Every line from the one containing "[X] (39, 359)" down to the last line of the listing below should be restated exactly, and nothing else.
———
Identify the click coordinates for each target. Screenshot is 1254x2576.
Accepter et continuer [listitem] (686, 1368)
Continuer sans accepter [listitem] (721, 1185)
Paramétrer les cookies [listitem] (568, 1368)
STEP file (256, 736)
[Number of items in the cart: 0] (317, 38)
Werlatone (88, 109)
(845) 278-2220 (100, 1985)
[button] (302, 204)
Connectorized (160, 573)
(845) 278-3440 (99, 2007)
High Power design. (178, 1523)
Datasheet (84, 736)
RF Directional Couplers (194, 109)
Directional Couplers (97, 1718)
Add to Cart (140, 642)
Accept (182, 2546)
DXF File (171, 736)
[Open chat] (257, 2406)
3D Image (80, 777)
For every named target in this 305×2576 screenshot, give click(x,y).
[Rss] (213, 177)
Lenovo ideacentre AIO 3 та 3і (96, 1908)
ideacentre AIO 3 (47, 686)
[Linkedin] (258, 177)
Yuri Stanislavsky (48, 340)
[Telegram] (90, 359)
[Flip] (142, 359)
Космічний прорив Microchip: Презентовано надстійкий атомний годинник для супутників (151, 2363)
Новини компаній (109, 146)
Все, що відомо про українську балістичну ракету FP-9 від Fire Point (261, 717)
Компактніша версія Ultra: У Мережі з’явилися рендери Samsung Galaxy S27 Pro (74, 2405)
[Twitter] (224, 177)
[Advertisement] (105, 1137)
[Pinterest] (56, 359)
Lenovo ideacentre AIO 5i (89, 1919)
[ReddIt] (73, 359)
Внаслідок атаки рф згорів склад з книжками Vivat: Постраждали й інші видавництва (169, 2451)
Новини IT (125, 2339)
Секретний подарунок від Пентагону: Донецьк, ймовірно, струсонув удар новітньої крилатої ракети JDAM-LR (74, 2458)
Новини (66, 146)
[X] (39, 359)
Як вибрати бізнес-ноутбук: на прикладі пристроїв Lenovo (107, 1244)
———
__RESPONSE FOR THIS EXERCISE__
[X] (39, 359)
Як вибрати бізнес-ноутбук: на прикладі пристроїв Lenovo (107, 1244)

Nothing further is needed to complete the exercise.